1. ¹Huntsman Cancer Institute, University of Utah, Salt Lake City, UT, USA
2. ²Department of Oncological Sciences, University of Utah, Salt Lake City, UT, USA
3. ³Department of Dermatology, University of Utah, Salt Lake City, UT, USA
4. ⁴Department of Medicine, University of Utah, Salt Lake City, UT, USA

Correspondence: Dr D Grossman, Department of Dermatology and Oncological Sciences, University of Utah/Huntsman Cancer Institute, 2000 Circle of Hope, Suite 5243, Salt Lake City, UT 84112, USA. E-mail: doug.grossman@hci.utah.edu

⁵These authors contributed equally to this work.
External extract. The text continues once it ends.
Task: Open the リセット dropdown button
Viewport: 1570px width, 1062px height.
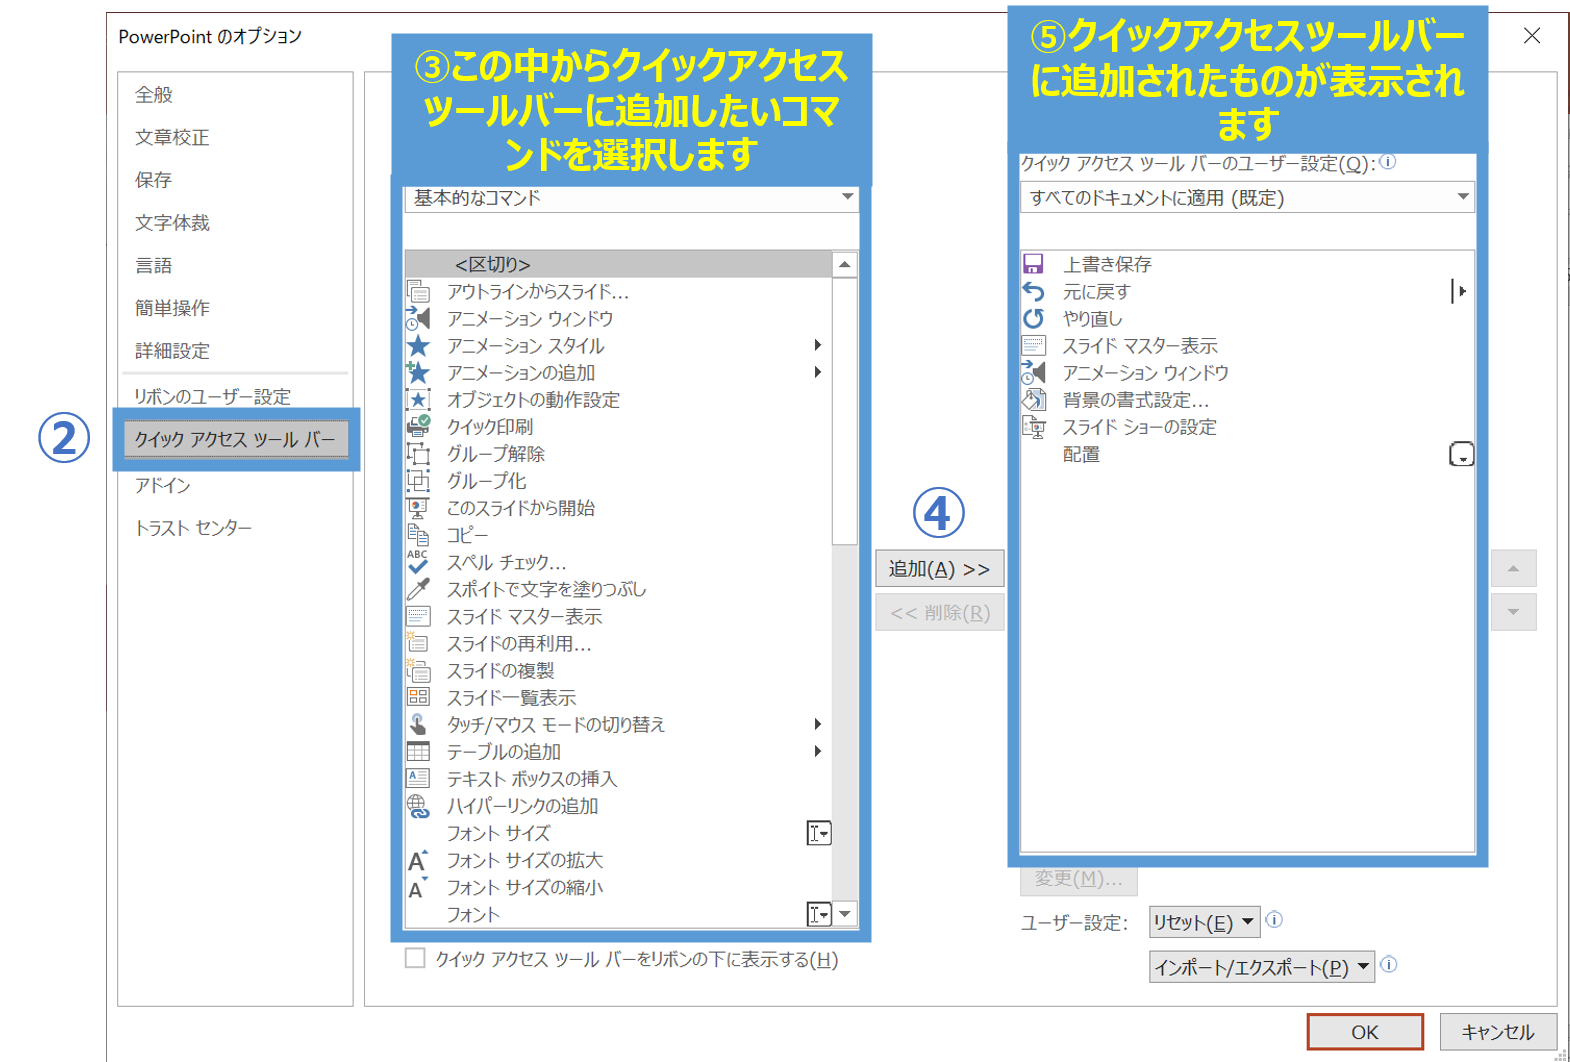Action: (1203, 922)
Received 30 December 2005; Revised 31 March 2006; Accepted 8 April 2006; Published online 15 May 2006.

Abstract

The inhibitor of apoptosis gene family member Survivin is highly expressed in most tumors, and appears to be a promising target for cancer therapy. Although a variety of Survivin antagonists have been shown to induce apoptosis in malignant cells, the potential utility of these agents is limited by inefficient delivery and cell impermeability. We generated recombinant fusion proteins containing the TAT protein transduction domain and either wild-type Survivin (TAT-Surv-WT) or a dominant-negative mutant (TAT-Surv-T34A). The TAT-Surv proteins were purified by sequential affinity and ion–exchange chromatography, and at 30 nM concentration demonstrated rapid entry into cells at 30 min. Whereas TAT-Surv-WT had minimal effect on YUSAC2 or WM793 melanoma cells, TAT-Surv-T34A induced cell detachment, DNA fragmentation, caspase-3 activation and mitochondrial release of apoptosis-inducing factor at low M concentrations. Intraperitoneal (i.p.) injection of mice bearing subcutaneous YUSAC2 xenografts with TAT-Surv-T34A (10 mg/kg) was associated with rapid tumor accumulation at 1 h, and increased tumor cell apoptosis and aberrant nuclei formation in situ. Repeated i.p. injection of TAT-Surv-T34A resulted in a 40–50% reduction in growth and mass of established tumors, compared to those similarly injected with saline buffer or TAT-Surv-WT. These studies demonstrate the feasibility of systemic tumor treatment using a cell-permeable Survivin antagonist.